Problem of The Day: Linked List Frequency

Problem Statement

Intuition

The problem involves counting the frequencies of elements in a linked list and creating a new linked list with these frequencies.

Approach

I approach the problem by using a dictionary (freq_map) to store the frequencies of each element in the linked list. I iterate through the linked list, updating the frequencies in the dictionary. Then, I create a new linked list by iterating through the values in the dictionary and appending nodes with the corresponding frequencies to the result.

Complexity

• Time complexity: O(n), where n is the number of nodes in the linked list. The algorithm iterates through the list once to count the frequencies and once to create the new linked list.
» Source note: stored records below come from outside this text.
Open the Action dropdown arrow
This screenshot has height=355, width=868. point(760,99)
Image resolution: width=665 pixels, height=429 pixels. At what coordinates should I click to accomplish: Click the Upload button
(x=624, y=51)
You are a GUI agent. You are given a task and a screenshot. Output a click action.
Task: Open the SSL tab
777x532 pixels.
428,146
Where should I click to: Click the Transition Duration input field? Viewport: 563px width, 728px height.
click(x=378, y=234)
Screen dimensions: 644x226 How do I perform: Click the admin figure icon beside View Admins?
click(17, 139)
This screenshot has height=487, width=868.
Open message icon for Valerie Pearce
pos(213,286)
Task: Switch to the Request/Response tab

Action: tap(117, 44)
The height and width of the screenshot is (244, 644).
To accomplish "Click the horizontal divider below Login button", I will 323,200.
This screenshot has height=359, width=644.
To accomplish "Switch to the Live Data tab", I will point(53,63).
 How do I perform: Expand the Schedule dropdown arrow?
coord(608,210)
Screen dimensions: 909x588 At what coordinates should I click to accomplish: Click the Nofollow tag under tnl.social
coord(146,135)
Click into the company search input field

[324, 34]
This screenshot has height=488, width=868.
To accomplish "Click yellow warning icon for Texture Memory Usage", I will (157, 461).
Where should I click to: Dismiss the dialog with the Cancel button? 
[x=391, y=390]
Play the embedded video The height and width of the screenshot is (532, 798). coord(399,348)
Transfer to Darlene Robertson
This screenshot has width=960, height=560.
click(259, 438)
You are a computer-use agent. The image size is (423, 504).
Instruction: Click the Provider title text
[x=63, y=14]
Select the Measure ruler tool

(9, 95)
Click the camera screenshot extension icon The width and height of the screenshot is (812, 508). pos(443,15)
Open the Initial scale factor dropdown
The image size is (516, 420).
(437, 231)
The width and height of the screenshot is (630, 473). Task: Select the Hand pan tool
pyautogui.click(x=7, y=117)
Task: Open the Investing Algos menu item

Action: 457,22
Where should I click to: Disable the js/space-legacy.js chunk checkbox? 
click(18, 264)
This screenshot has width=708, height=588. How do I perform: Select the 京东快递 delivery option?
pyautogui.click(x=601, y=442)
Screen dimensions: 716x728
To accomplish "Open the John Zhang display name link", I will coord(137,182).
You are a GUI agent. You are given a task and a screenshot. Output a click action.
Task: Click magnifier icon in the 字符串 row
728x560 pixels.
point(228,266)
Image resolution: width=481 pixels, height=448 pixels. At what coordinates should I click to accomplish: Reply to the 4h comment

• Space complexity: O(m), where m is the number of unique elements in the linked list. The space required for the dictionary is proportional to the number of unique elements in the linked list.

Code

# Definition for singly-linked list.
# class ListNode:
#     def __init__(self, val=0, next=None):
#         self.val = val
#         self.next = next
class Solution:
    def frequenciesOfElements(self, head: Optional[ListNode]) -> Optional[ListNode]:
        freq_map = defaultdict(int)
        curr = head
        while curr:
            freq_map[curr.val] += 1
            curr = curr.next

        dummy = ListNode(-1)
        curr = dummy
        for v in freq_map.values():
            curr.next = ListNode(v)
            curr = curr.next

        return dummy.next

Editorial Solution

Approach 2: Hash Table

class Solution:
    def frequenciesOfElements(self, head: Optional[ListNode]) -> Optional[ListNode]:
        frequencies = {}
        current = head
        freq_head = None

        # Process the linked list, storing
        # frequency ListNodes in the hashtable
        while current is not None:
            # Existing element, increment frequency
            if current.val in frequencies:
                frequency_node = frequencies[current.val]
                frequency_node.val += 1

            # New element, create hashtable entry with frequency node
            else:
                new_frequency_node = ListNode(1, freq_head)
                frequencies[current.val] = new_frequency_node
                freq_head = new_frequency_node
            current = current.next

        return freq_head